Veilige verwerking van optische- en ionisatierookmelders binnenkort een feit in de drie gewesten.

06/05/2009 15:16

AGENCE FEDERALE DE CONTROLE NUCLEAIRE

Het Federaal Agentschap voor Nucleaire Controle biedt mogelijkheid tot interviews in de containerparken van de drie gewesten. Dit naar aanleiding van haar pas gepubliceerde criteria die een veilige opslag, transport en verwijdering van rookmelders garanderen, en meer in het bijzonder van deze die een radioactief bronnetje bevatten en van huishoudens afkomstig. Hierdoor zullen binnenkort alle Vlaamse, Waalse en Brusselse gezinnen met hun afgedankte rookdetector terecht kunnen in hun containerpark.

Meer en meer gezinnen plaatsen rookmelders in hun woningen om snel te worden verwittigd wanneer er een brand uitbreekt ; in Wallonië is dit zelfs verplicht.

Deze detectoren hebben evenwel een beperkte levensduur van ongeveer 10 jaar en komen dus vroeg of laat in het afvalcircuit terecht. Een goed georganiseerde selectieve inzameling dringt zich dan ook op. Daarom kan elk gezin vanaf nu - of in de komende weken - bij de containerparken terecht die hiervoor een speciale container met het opschrift « rookmelders » ter beschikking zullen stellen. In het Brussels Gewest zal de inzameling starten vanaf 1 juli in de twee regionale containerparken.

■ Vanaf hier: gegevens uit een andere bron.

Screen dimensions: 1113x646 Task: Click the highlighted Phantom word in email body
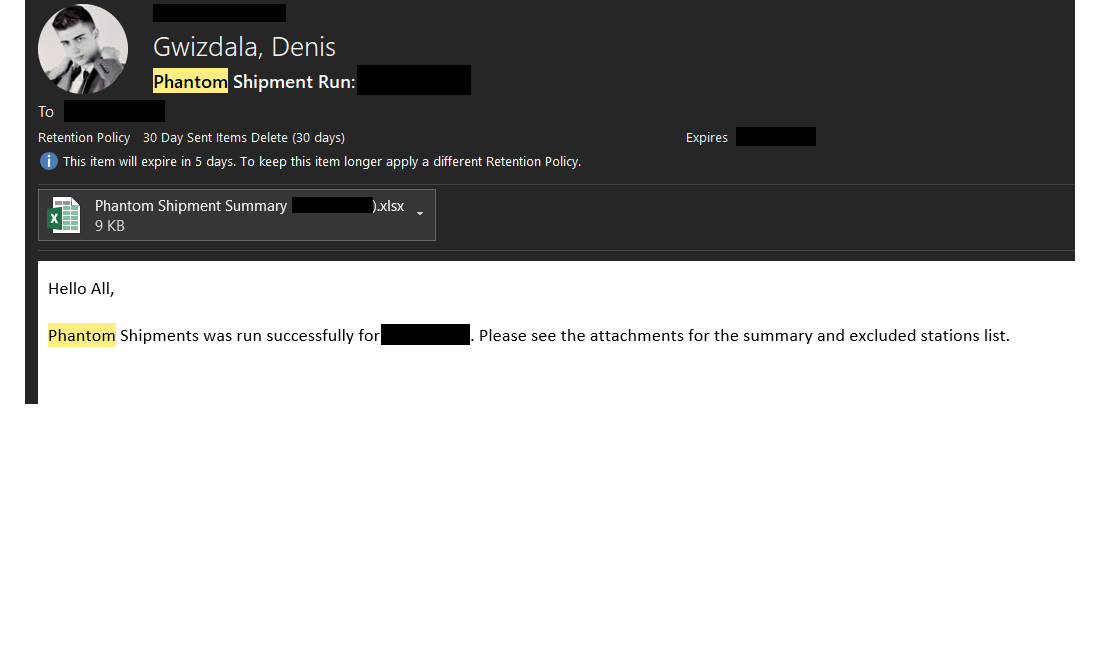coord(82,336)
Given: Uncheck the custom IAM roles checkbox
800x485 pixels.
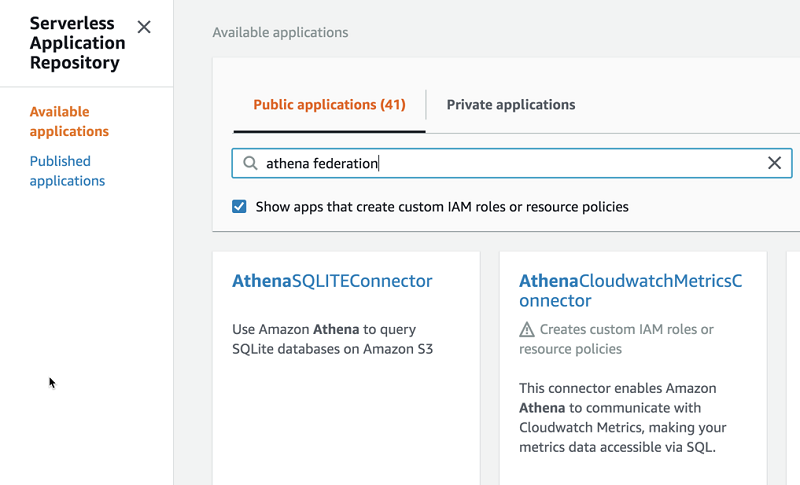Looking at the screenshot, I should 239,207.
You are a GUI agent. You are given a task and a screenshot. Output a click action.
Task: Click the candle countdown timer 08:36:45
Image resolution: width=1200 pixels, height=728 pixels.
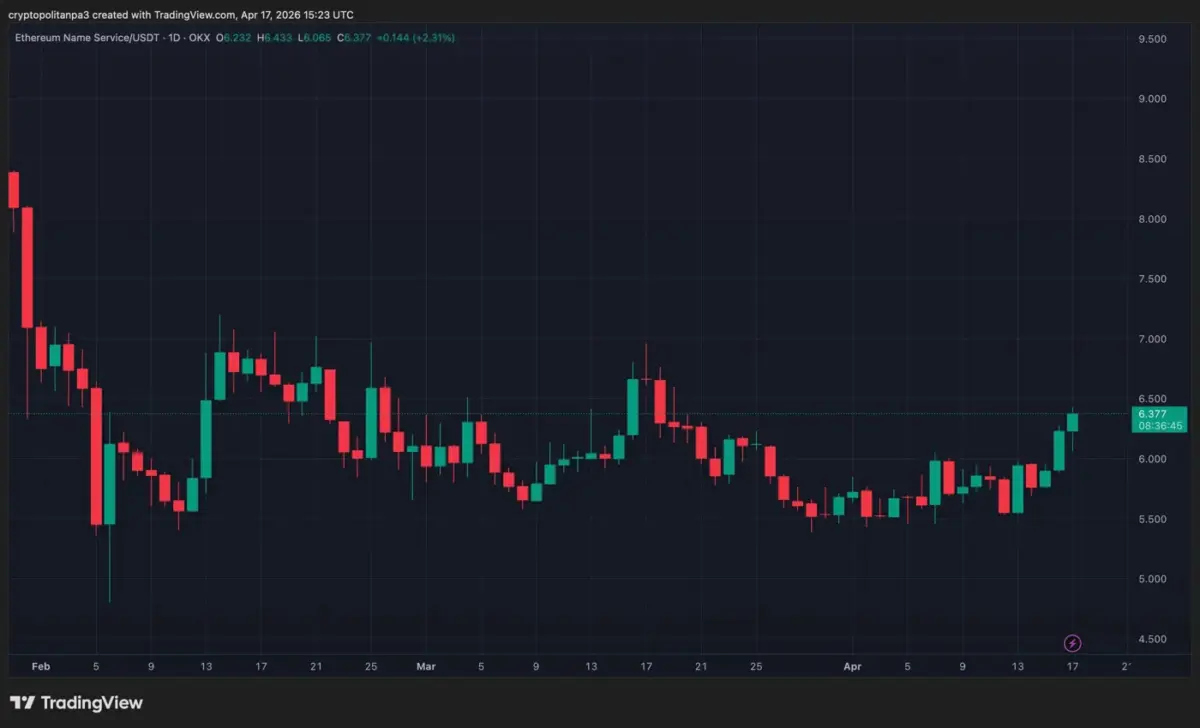tap(1159, 425)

Er bestaan twee soorten rookmelders: de optische rookmelders en de ionisatierookmelders. De optische werd zodanig verbeterd dat hij op termijn de ionisatierookmelder zal vervangen. De ionisatierookmelders bevatten een kleine radioactieve bron die geen enkel gevaar voor de gezondheid oplevert wanneer het toestel in een huis wordt geïnstalleerd, weggehaald, opgeslagen of wanneer het vervoerd wordt. Eenmaal deze rookmelders in het afvalcircuit terechtkomen, is het echter belangrijk dat ze apart worden behandeld om elke verspreiding van radioactieve deeltjes te voorkomen. Een specifieke aanpak is dan ook aangewezen.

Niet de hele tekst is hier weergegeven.